Emergency response unfolds close to shore at Sydney swimming area
Witness accounts described a chaotic rescue. Reuters witness Nicola Logan told the source she saw a “massive pool of blood” in the water, followed by “a lady kind of motioning to swim, lots of splashing, and then a ski paddler was out trying to bring her in”.
ABC journalist Patrick Stack, who was at the beach, said he heard a “really chilling scream going out across the beach” before the shark alarm clarified the seriousness of the incident.
“And at first you wonder whether it's sort of kids mucking around or something like that. But the quick follow of the shark alarm sort of made it clear that it was something much more serious and much more sinister,” Stack told ABC.
Emergency crews, police, paramedics, lifeguards, and rescue personnel were involved in the response, according to the supplied reports. ABC said the Toll rescue helicopter attended, and that jet skis were deployed offshore while emergency workers treated the woman.
The immediate public safety action was beach closure, though reports differed on the length. Independent World reported Coogee Beach and other beaches in the Randwick Council area were closed for 24 hours. ABC reported Coogee and neighboring beaches were closed for 48 hours.
Randwick Mayor Dylan Parker said officials would wait for safety advice before reopening.
“We'll be working closely with the New South Wales government, awaiting instruction as to when it is safe to reopen,” Parker told reporters.
Parker also said many people witnessed the attack and thanked those who responded. ABC quoted him saying the incident happened “literally metres from the sand,” leaving witnesses shaken.
Authorities investigate Coogee Beach shark attack as swimmers await safety advice
The Coogee incident follows several recent fatal shark attacks cited in the supplied reports. Independent World reported that a man died a week earlier after being attacked while fishing off Western Australia, a 39-year-old man died last month after an attack on Queensland’s Great Barrier Reef, and a 38-year-old was fatally mauled ten days earlier off an island near Perth.
AP gave more detail on the recent pattern, reporting that three spearfishing divers have been killed by sharks off Australia since May 16, bringing the national fatality total this year to four. It also reported that Australia has averaged between two and three fatal shark attacks a year since 2000, citing the Australian Shark Incident Database.
Independent World cited the Australian Institute of Health and Welfare as saying most shark attacks occur along Australia’s east and southeast seaboard, with the country averaging around 20 such incidents a year.
That context does not make the Coogee attack predictable. It does show why officials are likely to focus first on the facts that can be verified quickly: the woman’s medical status, the attack location, any confirmed shark sighting, and when beaches can safely reopen.

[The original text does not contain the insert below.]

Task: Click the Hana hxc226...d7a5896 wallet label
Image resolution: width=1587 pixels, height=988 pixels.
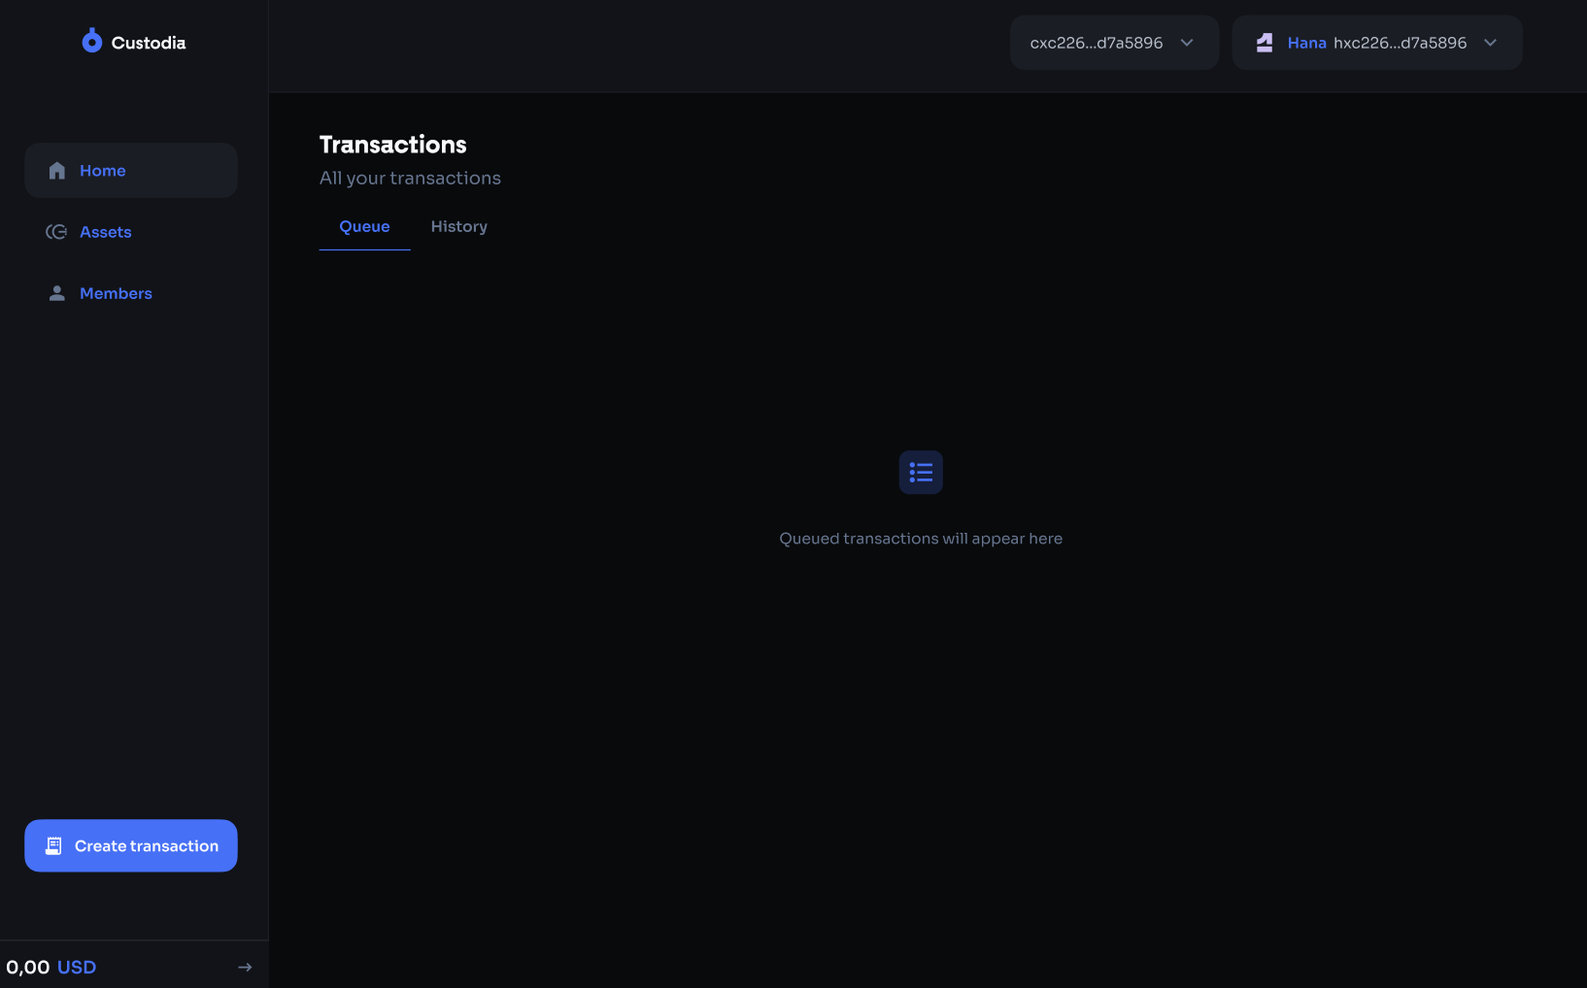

XOOMAR analysis: the nearshore distance and the severity of the limb injuries make the rescue timeline especially important. The reports credit members of the public, off-duty lifeguards, lifesavers, and medical personnel with immediate first aid. In a serious bite, that first response can be the difference between a survivable trauma and a fatal one.
The next official updates should clarify three points: whether authorities identify the shark species, whether the woman’s condition changes after surgery, and whether Randwick-area beach restrictions remain in place beyond the initial closure window.
Until then, the practical guidance is simple: swimmers should follow lifeguard instructions, avoid closed beaches, and wait for council or state government advice before entering the water at Coogee or nearby beaches. Early reports in shark incidents often shift as police, ambulance crews, councils, and witnesses provide fuller accounts.
Impact Analysis
- The attack occurred just 30m from shore, raising safety concerns for everyday swimmers at popular beaches.
- Authorities have not confirmed the shark species, which affects how officials assess ongoing risk and response measures.
- The victim’s critical injuries highlight the importance of fast public first aid and emergency response after shark bites.